What is needed
Please repeat the passage of the VA malpractice article below, word for word, between "The case is" and "what was given.", inclusive.

Text under study
Veteran’s Day in Court
Natalie Brown of Leventhal, Brown & Puga soldiers on for a soldier
Published in 2010 Colorado Super Lawyers magazine
By Erik Lundegaard on March 11, 2010
Question: What is your most difficult case?
The case involved medical malpractice at the Denver VA hospital. What we found during the six years of litigation, which is still ongoing, was an utter failure of the VA hospital, its physicians and its administration to acknowledge mistakes and to provide appropriate care and treatment to its patient after they injured him.
David, my client, was a veteran who was having an elective surgery. After the resident physician and attending physician started to anesthetize him, they couldn’t intubate him so they could breathe artificially for him. He ended up without oxygen for a significant period of time. Although his doctors thought he might never regain consciousness, he did. Unfortunately, he suffered profound brain damage. David is a big guy—6 feet tall, muscular and about 250 pounds. His emotional state at this point is probably that of a 3-year-old. He doesn’t really have any internal filter, and he has little memory. You can tell him the same thing over and over, and he doesn’t remember it. He wanders away from home and is difficult to control. He’ll never work again. He was a young man, 40 years old, when he was injured in 2003.
The case is memorable for many reasons. First, the VA hospital kept no records of what happened: no record of what drugs he was given, when they gave them or what his reaction was. There was literally a blank anesthesia record with his name at the top. After the fact, some of his doctors went back to try to re-create what drugs they thought they gave him, and when, but it was all guesswork.
Then they refused to acknowledge that David was the victim of substandard medical care. They claimed he had an adverse reaction to some drug he received, but they destroyed the syringes that carried the drugs and kept no record of what was given.
If you’re familiar with medical training, there are attending physicians and residents. Resident physicians have finished medical school but are still in training. At the VA hospital, the practice was to have an attending anesthesiologist present at the beginning and end of the anesthesia, but they would leave during the middle so they could cover two rooms at once. In this case, the attending anesthesiologist left David in the care of a resident who was in her third month of training. When David began to have problems, the attending anesthesiologist wasn’t even in the room. When the attending doctor returned, she was not given all the information she needed from the resident to provide appropriate care for David.
As we were fighting through the case, a federal judge dismissed the attending doctor as a defendant. As soon as she was dismissed, the VA placed 100 percent of the blame on her. Now the VA agreed there was negligence; but since the doctor who it claimed was negligent had been dismissed, there would be no compensation.
Again: This disaster occurred at the VA hospital. David was operated on in a VA operating suite, treated by VA residents, anesthesiologists and surgeons; VA equipment was used, and the surgery was staffed by VA nurses and technicians. But the attending anesthesiologist got her paycheck from the University of Colorado so the U.S. argued this made her a state employee who had governmental immunity under Colorado law, and the judge agreed.
The first judge passed away and a second judge was assigned to the case. He reviewed the facts and reversed the ruling dismissing the anesthesiologist. Now the U.S. was in the unenviable position of being legally liable for the actions of the very person its own experts blamed for David’s injury.

[Stored items]
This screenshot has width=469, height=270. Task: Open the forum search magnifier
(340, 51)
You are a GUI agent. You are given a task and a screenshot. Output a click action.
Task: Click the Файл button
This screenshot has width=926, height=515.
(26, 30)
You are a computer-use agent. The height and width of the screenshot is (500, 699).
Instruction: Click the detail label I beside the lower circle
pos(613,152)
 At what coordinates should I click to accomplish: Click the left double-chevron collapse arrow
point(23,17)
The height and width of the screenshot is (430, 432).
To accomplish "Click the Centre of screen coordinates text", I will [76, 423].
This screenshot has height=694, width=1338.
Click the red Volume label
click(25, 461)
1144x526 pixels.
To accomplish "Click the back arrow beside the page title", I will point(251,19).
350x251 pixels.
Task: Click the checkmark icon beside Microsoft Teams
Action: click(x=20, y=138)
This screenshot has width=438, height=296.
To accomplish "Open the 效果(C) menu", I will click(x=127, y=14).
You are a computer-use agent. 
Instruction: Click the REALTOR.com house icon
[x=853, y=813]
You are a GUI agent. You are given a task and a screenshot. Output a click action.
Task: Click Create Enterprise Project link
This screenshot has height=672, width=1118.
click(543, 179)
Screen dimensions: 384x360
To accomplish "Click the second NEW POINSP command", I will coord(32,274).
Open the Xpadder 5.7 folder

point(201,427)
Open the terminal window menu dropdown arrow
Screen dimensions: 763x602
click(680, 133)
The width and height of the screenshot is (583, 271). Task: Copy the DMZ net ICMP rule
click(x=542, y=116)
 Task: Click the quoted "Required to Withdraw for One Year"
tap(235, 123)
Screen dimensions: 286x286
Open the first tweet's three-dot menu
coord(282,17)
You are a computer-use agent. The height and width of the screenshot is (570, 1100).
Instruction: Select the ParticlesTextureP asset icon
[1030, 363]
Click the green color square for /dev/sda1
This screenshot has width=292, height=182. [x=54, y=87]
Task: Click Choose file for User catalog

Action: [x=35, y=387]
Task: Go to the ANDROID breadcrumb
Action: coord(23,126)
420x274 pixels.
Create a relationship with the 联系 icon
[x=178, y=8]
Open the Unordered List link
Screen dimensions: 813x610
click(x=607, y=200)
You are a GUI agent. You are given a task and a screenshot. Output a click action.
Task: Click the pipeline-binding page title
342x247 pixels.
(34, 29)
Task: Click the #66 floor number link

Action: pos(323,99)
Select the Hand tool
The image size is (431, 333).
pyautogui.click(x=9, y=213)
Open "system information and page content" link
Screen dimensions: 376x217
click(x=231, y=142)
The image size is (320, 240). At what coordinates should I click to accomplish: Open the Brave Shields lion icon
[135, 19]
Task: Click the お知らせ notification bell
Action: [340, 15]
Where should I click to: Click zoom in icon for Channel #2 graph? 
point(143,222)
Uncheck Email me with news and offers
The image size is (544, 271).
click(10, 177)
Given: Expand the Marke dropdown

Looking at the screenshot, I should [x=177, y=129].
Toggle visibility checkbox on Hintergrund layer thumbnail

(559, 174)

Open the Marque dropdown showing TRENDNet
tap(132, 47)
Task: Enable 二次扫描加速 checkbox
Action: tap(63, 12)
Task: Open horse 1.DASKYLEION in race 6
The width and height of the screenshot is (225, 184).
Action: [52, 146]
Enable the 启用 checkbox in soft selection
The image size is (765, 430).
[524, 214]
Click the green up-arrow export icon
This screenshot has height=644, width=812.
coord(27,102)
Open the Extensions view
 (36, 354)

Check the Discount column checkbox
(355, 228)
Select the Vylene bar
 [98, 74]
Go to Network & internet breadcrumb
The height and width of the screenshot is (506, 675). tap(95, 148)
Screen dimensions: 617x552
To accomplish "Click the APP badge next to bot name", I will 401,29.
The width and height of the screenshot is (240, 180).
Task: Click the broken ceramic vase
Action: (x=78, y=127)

Task output
The case is memorable for many reasons. First, the VA hospital kept no records of what happened: no record of what drugs he was given, when they gave them or what his reaction was. There was literally a blank anesthesia record with his name at the top. After the fact, some of his doctors went back to try to re-create what drugs they thought they gave him, and when, but it was all guesswork.
Then they refused to acknowledge that David was the victim of substandard medical care. They claimed he had an adverse reaction to some drug he received, but they destroyed the syringes that carried the drugs and kept no record of what was given.